Direct Air Capture (DAC) is an essential technology for achieving global net-zero emissions. For Ghana, a nation committed to climate action under the Paris Agreement yet poised for significant economic growth, DAC presents a strategic opportunity to pioneer a carbon-neutral or even carbon-negative development pathway. This Masters in Computer Science research proposal outlines a techno-economic and systems-level analysis for deploying DAC in Ghana, focusing on the critical challenge of integrating DAC with the nation's abundant but intermittent solar energy resources.
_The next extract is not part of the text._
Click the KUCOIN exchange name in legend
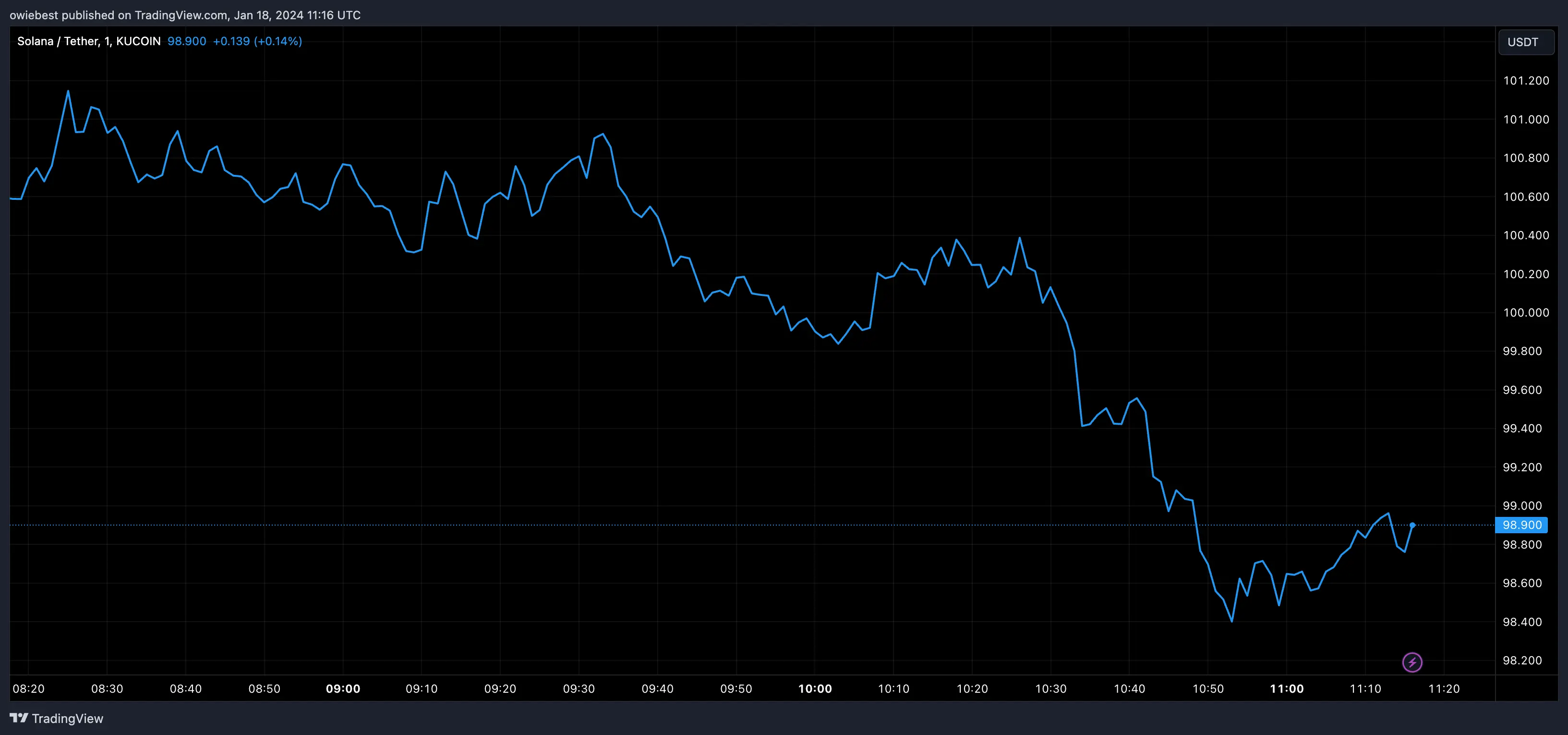 click(138, 41)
The aim is to develop a decision-making framework for the optimal design and operation of a solar-powered DAC facility in a Ghanaian context.
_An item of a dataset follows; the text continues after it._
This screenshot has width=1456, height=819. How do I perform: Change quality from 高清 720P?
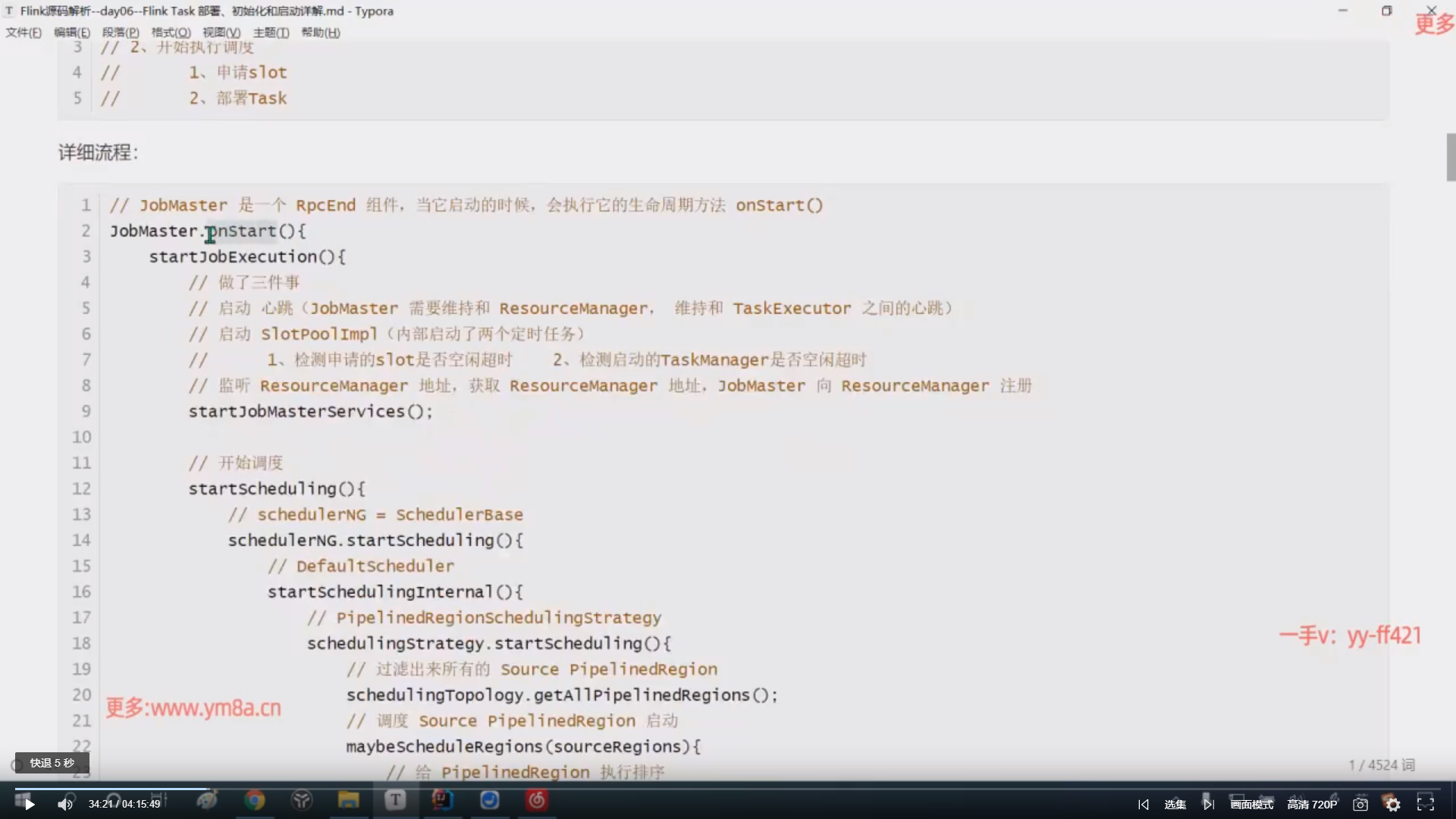(1312, 804)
Key Research Questions for DAC in Ghana

• Energy Systems Integration: What is the optimal configuration of solar PV, battery storage, and DAC operational scheduling to minimize the Levelized Cost of Capture (LCOC) in a location like Northern Ghana, where solar irradiance is high? How does this integrated system interact with the national grid?
• Material Sourcing and Performance: Can locally sourced materials in Ghana (e.g., mineral waste from mining, agricultural byproducts) be processed into viable sorbents for DAC? This sub-objective would involve material characterization and testing under Ghanaian climate conditions (high temperature and humidity).
• Water-Energy-Carbon Nexus: DAC processes can be water-intensive. This research will model the water requirements of different DAC technologies (e.g., solid sorbent vs. liquid solvent) and explore strategies for water conservation, such as atmospheric water harvesting, in a Ghanaian context.
• CO₂ Utilization and Sequestration: What are the most viable pathways for the captured CO₂? This proposal will analyze the potential for geological sequestration in offshore basins (like the Tano Basin) versus its utilization in products like "green" concrete or synthetic fuels, creating a value chain within Ghana.

Proposed Masters in Computer Science Research: Model-Predictive Control for a Solar-Powered DAC Plant

The core of this thesis will be the development of a dynamic, multi-objective optimization model for a solid-sorbent DAC plant powered by a dedicated solar farm and battery energy storage system (BESS).

Methods:

• Dynamic Process Modeling: A first-principles model of a temperature-vacuum swing adsorption (TVSA) DAC process will be developed. This model will capture the process dynamics, energy consumption, and degradation of the sorbent.
• Renewable Energy Modeling: Using high-resolution solar irradiance and temperature data for a specific site in Northern Ghana, a detailed model of the solar PV and BESS performance will be created.
• Optimal Control Framework: A Model-Predictive Control (MPC) strategy will be designed to operate the DAC plant. The MPC will, at each time step, solve an optimization problem to decide the operational mode (e.g., absorption, regeneration, standby) that minimizes cost while respecting the constraints of the available solar energy and grid conditions.
• Techno-Economic Analysis: The model will be used to run year-long simulations to determine the LCOC, net carbon removal efficiency, and overall profitability under various policy scenarios (e.g., a carbon price, renewable energy credits).

Expected Outcomes and Impact for Ghana

This research will produce a sophisticated, open-source tool for designing and operating renewable-powered DAC plants in Ghana and other similar regions in Africa. It will provide the first detailed, data-driven analysis of DAC's feasibility in West Africa, creating a roadmap for investment and policy-making. By identifying pathways for using local materials and creating new value chains, this work will frame carbon removal not as a cost but as an engine for sustainable industrial development in Ghana. The project will address the ethical dimensions by including a framework for community benefit-sharing and ensuring that DAC is pursued as a complement to, not a replacement for, aggressive emissions reduction.